Sunday, 12 July 2020

"The Complete Cosmicomics" by Italo Calvino

Year of Publication: 2009
Introduction:  Martin McLaughlin
Length:  402 pages
Genre:  Science-fiction, fantasy

This collection of linked short stories traces the history of the universe, from the Big Bang, across billions of years and galaxies, as narrated by the "cosmic know it all" Qfwfq, a shape-shifting being who has existed since the beginning of time, in a variety of forms and lives, including an amoeba, a mollusc, a dinosaur, a ship's captain, and a moon-milk gatherer, among others.  The stories usually begin with a brief explanation of a scientific premise (some still accepted, some of which are disproved) and then spin it off into a tale told by Qfwfq to an unidentified listener.  Qfwfq also is just one of a large number of immortal shape-shifters, who make up his family, friends, enemies and lovers, and they all have an all-too-human outlook on the cosmic events they witness and participate in.  Some of the stories do not involve Qfwfq at all, and make up unconnected scientific or post-modern tales, including a hunter at the point of loosing an arrow at a leaping lion, an assassin and his quarry trapped in a stalemate by a traffic jam, and a post modern version of the Alexandre Dumas story The Count of Monte Cristo.

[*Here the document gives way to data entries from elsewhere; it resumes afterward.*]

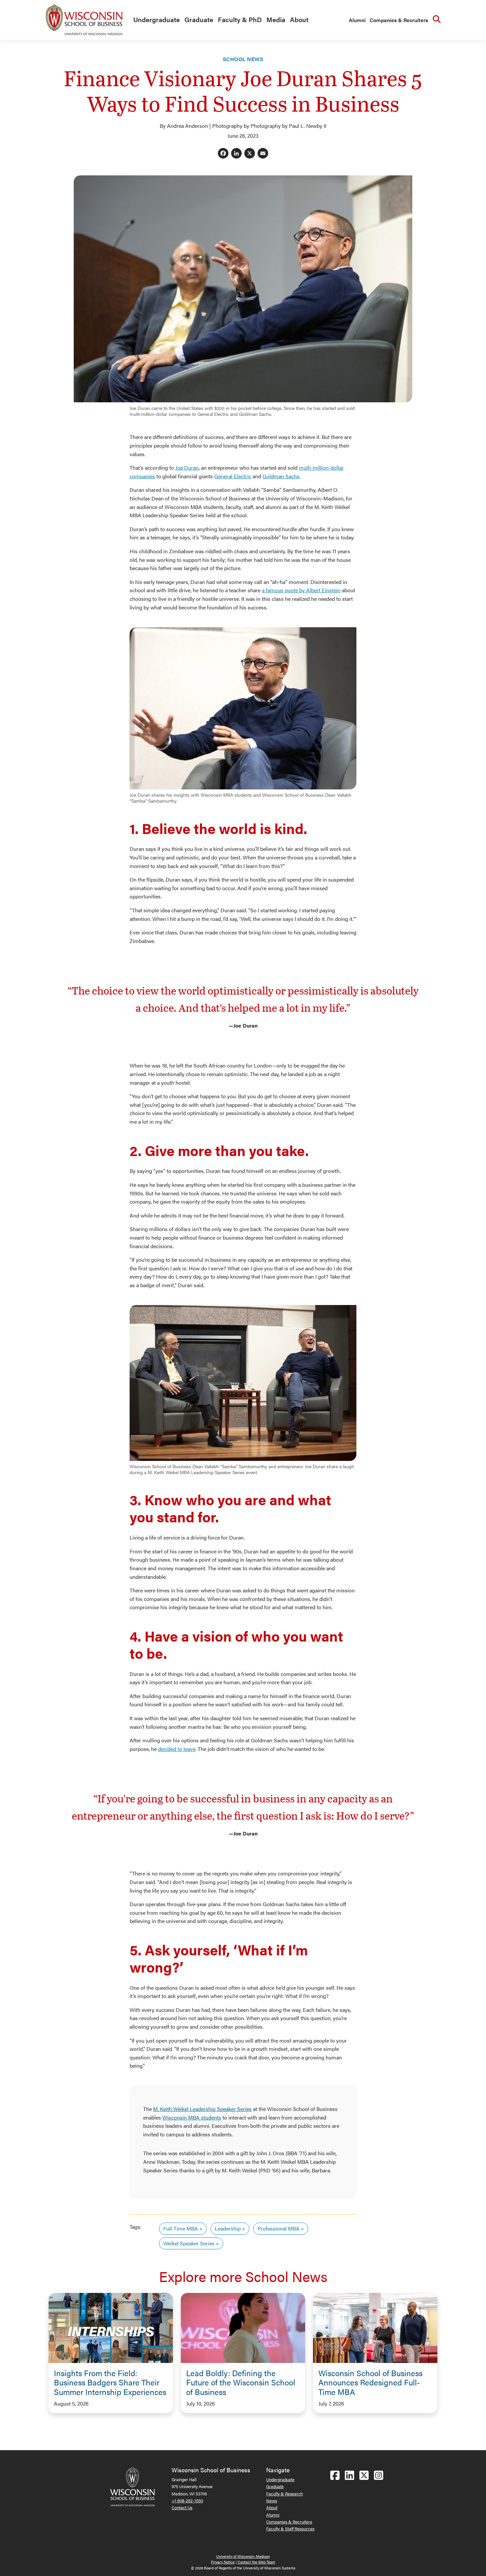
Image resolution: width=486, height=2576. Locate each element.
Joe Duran (187, 467)
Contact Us (182, 2507)
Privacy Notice (223, 2561)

Italian author Italo Calvino began writing the "Cosmicomics" stories in the early 1960s and published them off an on from the 1960s to the 1980s.  The first collection, Cosmicomics was published in 1965 in Italian and 1968 in English, and was followed by t zero (1967, published in English as Time and the Hunter in 1970), and several others were published in different collections in the 1980s.  This book contains all of the stories from Cosmicomics and t zero as well as collecting other stories, some of which had never been published before.  The stories are usually very short, usually between 10 to 15 pages, with the longest being around 38 pages and made up of three interconnected segments.  The stories are often very surreal, sometimes very funny, playful. wildly inventive, some of the stories I found a little inaccessible, but usually they are fantastic short stories.  This is a wonderful book, and beautifully written.